Una storia realistica e minimale
Così l’abbiamo definita. E per renderla tale, ci sono anche tutte le piccole grandi questioni pratiche che ruotano intorno alla scelta di Martha. Come l’idea di scegliere una casa diversa dalla propria, perché andarsene è più facile se non si è circondati da cose familiari, intime, che potrebbero frenare quella decisione. Come la difficoltà e il rischio di trovare quella pillola per il fine vita, attraverso il dark web. Come dare all’amica il segnale della sua morte, quella porta rossa che, passando davanti alla sua stanza, troverà aperta o chiusa. E ancora, il dover lasciare spiegato tutto in alcune lettere, in modo che l’amica non sia ritenuta assolutamente responsabile.
Riflessione sulla malattia, sulla morte, sul mondo
Tutto questo fa capire che tipo di film sia La stanza accanto. Senza alcuna polemica, senza che diventi mai dichiaratamente un film politico – ma in fondo non può non esserlo e, come si dice, tutto è politico – Almodóvar riflette sulla malattia e la morte. È interessante quello che dice Martha a un certo punto del film. “La gente vuole che continui a vivere. Perché è in questo modo che viene considerato oggi il cancro. Come una lotta: se vinci sei un eroe, se perdi sei lo sconfitto”. “Ma questo è il mio modo di combattere il cancro. Non può prendermi se mi prendo prima io”. Ma, nel corso dei dialoghi, Almodóvar non si sfuggire l’occasione di dire il suo punto di vista sul mondo: la guerra, la crisi climatica, il neoliberismo e l’estrema destra. Per questo La stanza Accanto è un film sul fine vita, ma anche una summa del pensiero del Maestro spagnolo. Se fosse stato girato da un autore italiano, un film come questo avrebbe acceso dibattiti e polemiche (ricordiamo quando toccò il tema Marco Bellocchio con La bella addormentata). Probabilmente si continuerà a parlare di questo film per la qualità artistica più che per il suo carattere politico.

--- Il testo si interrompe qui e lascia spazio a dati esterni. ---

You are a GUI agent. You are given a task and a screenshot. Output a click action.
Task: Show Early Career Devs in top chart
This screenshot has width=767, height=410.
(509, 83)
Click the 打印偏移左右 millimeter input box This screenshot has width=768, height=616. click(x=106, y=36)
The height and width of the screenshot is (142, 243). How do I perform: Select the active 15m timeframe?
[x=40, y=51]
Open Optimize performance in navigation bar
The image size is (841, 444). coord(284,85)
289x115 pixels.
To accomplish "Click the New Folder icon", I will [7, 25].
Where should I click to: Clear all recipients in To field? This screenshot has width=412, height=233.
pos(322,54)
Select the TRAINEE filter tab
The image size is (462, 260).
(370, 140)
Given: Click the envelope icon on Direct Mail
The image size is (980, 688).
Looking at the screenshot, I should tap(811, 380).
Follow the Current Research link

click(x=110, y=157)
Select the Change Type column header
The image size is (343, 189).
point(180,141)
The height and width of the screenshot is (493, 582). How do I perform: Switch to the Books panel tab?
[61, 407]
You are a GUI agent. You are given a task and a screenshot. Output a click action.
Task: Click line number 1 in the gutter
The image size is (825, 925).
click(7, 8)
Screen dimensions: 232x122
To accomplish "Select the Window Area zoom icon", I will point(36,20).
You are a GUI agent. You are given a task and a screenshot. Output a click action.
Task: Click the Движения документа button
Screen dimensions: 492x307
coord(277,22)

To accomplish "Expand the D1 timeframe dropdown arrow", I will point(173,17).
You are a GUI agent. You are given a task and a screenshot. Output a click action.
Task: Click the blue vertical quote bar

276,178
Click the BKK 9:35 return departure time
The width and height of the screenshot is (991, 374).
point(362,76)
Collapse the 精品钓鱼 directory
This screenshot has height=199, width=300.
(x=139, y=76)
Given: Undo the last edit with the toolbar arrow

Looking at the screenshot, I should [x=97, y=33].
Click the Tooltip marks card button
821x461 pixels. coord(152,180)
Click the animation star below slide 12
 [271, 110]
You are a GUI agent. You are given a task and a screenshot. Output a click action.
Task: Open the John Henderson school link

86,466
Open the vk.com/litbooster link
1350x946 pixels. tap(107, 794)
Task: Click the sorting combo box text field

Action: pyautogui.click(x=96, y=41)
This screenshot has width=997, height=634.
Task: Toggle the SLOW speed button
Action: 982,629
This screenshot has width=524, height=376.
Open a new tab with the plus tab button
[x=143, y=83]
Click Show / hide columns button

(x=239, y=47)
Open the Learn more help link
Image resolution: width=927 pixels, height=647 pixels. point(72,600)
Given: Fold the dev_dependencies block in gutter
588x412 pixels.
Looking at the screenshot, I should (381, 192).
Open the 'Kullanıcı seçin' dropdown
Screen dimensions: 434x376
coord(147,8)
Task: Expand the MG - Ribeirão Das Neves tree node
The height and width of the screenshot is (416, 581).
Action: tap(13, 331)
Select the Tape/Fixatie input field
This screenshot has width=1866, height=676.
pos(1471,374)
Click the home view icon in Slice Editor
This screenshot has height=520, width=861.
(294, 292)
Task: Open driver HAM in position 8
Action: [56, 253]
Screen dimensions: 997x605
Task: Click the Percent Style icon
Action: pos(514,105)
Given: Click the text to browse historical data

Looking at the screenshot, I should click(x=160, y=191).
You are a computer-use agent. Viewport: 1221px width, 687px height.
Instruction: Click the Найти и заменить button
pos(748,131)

Nel nome di Hopper, Keaton, Huston e Joyce
Il suo primo film americano è anche l’occasione per Almodóvar di mostrare l’America che ama. I quadri di Hopper, il cinema di Buster Keaton e di John Huston. È proprio il suo The Dead – Gente di Dublino, il film tratto dal racconto di James Joyce, uno dei fili conduttori de La stanza accanto, ricorrendo spesso lungo il racconto, come La sera della prima di John Cassavetes e Un tram che si chiama desiderio di Tennesse Williams / Elia Kazan scorrevano sottotraccia in Tutto su mia madre. Le parole di The Dead ricorrono spesso durante il film e contribuiscono a dare un tono di pace e serenità, quella di cui ha bisogno, a tutta la storia. “La neve cade sul cimitero solitario, cade lieve nell’universo, e cade lieve su tutti i vivi e sui morti.”